MOVIE REVIEW: The King’s Speech (Ignore the R rating!)

The King’s Speech is a terrific film about a teacher and a student.  In this case the teacher is an unorthodox Australian speech therapist, and the student is a man who will soon be the King of England.  Despite the R rating by the MPAA, the film is appropriate for families with children ten and up.  I look forward to the DVD release so my wife and I can watch the movie again with our tween girls.

Quick Synopsis: England’s Prince Albert (Colin Firth), soon to become King George VI, is plagued by a crippling speech impediment. With her husband soon to take over the throne, Elizabeth (Helena Bonham Carter) hires Lionel Logue, an Australian actor and speech therapist, to help Albert overcome his stammer. An extraordinary friendship develops between the pair as Logue uses unconventional means to teach Albert how to speak with confidence.

The movie is British, and talkie, and historical, but it zips along and has plenty of droll wit to contrast with the dramatic tension.  Older kids will get it, be interested in it, and ultimately entertained and educated along the way.  It has terrific themes of confidence, bucking the system, and overcoming personal obstacles.  All this is in the shadow of a looming Nazi threat.  It does not get too blighty and musty, there are plenty of colonial jabs at the Brits, as it is written by an American and produced by an Australian.

The R rating is mis-applied in the case of The King’s Speech.  Upon the film’s release, the actors and film makers fought the rating boards in the US (the MPAA) and in the UK to get a more family friendly rating.  In the UK they succeeded, but in the US, it is lumped in with slasher flicks, soft core porn, and adult sex comedies.  That is a shame, and you might be surprised by the reasons.

> **INFORMATION SUPPLIED**:
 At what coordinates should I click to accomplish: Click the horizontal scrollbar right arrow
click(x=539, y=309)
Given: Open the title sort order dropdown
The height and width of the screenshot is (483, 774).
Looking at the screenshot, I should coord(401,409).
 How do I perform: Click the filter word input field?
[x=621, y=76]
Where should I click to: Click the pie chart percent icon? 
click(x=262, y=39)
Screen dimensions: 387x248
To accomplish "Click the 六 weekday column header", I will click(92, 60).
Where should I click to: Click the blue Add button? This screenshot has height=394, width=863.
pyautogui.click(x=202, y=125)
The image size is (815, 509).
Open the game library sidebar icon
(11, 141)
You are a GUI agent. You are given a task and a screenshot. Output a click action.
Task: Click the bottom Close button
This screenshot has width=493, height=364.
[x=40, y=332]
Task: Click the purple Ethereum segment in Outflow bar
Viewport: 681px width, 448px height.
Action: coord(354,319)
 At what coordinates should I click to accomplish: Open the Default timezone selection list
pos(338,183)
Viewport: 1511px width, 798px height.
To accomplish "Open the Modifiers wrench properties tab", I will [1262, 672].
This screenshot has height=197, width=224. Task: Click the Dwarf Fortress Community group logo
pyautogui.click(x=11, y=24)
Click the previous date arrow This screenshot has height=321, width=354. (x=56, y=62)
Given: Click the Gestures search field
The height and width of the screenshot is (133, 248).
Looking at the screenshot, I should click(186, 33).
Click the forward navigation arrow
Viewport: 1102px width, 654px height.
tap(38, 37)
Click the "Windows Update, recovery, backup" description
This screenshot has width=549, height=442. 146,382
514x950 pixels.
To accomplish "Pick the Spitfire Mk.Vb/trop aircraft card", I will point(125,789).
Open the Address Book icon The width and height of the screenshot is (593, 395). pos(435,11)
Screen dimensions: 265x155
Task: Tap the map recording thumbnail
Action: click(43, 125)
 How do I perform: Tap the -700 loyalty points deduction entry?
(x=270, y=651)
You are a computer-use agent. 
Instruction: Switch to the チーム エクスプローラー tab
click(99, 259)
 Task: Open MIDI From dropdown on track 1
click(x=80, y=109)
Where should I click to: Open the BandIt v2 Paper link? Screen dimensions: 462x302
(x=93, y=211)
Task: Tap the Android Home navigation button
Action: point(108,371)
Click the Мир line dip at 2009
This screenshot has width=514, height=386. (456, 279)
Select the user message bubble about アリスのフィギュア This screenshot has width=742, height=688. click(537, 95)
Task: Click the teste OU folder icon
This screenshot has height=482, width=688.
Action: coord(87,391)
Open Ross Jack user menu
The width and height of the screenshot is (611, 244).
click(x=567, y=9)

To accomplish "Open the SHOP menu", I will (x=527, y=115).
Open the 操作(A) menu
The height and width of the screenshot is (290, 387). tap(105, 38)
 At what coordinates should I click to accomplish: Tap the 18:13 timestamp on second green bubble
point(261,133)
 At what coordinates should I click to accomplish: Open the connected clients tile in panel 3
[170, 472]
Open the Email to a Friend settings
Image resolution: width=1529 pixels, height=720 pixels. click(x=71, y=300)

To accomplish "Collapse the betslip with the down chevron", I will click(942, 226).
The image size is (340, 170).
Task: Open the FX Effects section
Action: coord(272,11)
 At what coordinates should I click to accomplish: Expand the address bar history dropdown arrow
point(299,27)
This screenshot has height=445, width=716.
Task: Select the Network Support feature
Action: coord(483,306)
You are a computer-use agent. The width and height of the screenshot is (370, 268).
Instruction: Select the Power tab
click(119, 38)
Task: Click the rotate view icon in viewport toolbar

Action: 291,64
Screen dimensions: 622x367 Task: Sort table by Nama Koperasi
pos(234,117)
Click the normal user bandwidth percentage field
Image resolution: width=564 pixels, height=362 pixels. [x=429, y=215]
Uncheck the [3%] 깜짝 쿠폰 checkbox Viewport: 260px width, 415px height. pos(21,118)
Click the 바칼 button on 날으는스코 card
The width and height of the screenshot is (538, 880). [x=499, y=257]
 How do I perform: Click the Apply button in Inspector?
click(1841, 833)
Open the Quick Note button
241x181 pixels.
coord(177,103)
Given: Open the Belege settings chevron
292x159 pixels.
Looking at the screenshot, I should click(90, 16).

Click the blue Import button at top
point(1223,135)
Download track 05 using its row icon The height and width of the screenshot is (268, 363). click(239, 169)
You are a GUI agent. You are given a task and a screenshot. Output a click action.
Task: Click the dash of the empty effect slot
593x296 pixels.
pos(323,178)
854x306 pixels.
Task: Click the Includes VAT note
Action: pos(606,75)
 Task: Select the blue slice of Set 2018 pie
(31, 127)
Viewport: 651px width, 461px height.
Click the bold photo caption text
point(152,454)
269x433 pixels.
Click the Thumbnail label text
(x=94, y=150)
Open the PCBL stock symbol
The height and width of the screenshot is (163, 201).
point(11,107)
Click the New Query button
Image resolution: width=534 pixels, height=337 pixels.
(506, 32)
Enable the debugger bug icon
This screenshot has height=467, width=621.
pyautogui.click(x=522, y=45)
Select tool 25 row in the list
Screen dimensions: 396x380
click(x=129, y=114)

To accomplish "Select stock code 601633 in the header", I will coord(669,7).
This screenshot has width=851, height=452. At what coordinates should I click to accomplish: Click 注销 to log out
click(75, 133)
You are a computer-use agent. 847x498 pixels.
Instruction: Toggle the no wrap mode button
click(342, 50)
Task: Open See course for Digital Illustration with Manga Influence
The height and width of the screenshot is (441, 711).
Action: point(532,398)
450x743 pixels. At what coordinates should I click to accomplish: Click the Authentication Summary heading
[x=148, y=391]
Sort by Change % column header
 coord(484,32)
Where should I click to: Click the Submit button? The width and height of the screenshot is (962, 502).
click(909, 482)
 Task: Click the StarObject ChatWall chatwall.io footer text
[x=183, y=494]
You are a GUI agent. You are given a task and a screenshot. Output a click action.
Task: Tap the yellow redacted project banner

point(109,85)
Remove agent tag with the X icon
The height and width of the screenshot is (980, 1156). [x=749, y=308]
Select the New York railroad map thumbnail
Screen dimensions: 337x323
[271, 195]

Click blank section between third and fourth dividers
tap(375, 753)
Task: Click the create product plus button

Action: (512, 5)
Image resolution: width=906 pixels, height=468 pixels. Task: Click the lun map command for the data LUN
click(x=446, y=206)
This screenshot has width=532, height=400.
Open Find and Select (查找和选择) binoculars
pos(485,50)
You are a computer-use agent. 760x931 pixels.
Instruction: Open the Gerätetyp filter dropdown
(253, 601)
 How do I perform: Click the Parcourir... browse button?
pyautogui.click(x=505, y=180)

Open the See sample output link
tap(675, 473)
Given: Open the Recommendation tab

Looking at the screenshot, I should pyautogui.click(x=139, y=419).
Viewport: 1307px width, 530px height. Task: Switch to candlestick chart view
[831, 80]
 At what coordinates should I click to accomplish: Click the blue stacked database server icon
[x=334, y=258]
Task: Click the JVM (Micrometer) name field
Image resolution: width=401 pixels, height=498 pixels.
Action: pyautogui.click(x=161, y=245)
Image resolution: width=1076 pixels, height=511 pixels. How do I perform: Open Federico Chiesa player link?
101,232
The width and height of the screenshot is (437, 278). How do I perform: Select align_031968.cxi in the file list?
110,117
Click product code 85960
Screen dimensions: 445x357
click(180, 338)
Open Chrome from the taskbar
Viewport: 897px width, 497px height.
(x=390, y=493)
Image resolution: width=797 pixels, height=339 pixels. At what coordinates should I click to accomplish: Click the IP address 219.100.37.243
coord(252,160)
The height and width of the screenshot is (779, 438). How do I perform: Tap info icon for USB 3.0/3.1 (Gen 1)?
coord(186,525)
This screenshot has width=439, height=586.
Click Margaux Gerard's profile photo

> **ACTIVITY LIST**:
A – According to the movie review of The King's Speech, who does Elizabeth hire to help Albert with his stammer?
B – Carry on the movie review of The King's Speech from its last sentence.
The items above are separate material and are not part of the movie review.

> **SET OF ANSWERS**:
A – She hires Lionel Logue, an Australian actor and speech therapist.

B –
In the US, the MPAA considers smoking a factor in restricting movies from all audiences.  Smoking. There is plenty of casual and social smoking by adults in The King’s Speech, and a jibe or two at the archaric notion that smoking was healthful.  The film is set in the 1930’s, and the historical characters were smokers.

The other thing that earned The King’s Speech the R is the word “fuck”.  It is said as part of therapy.  The therapist Logue engages a technique that demonstrates cursing flows without impediment.  It is a well placed, specifically used, narratively relevant “fuck” if there ever was one.  And yes it was fired off 42 times in quick succession. But you have yelled worse in front of your kids when you stub your toe.  Yet, the MPAA will keep the film rated R and out of consideration by parents because of their Puritanical biases.

In the UK (remember they kicked out the Puritans and sent them to the US!), the movie’s producers fought the strong initial rating given by the British Board of Film Classification.  It was reduced to 12A, the rough equivalent of our PG-13, with the disclaimer,”Contains strong language in a speech therapy context”.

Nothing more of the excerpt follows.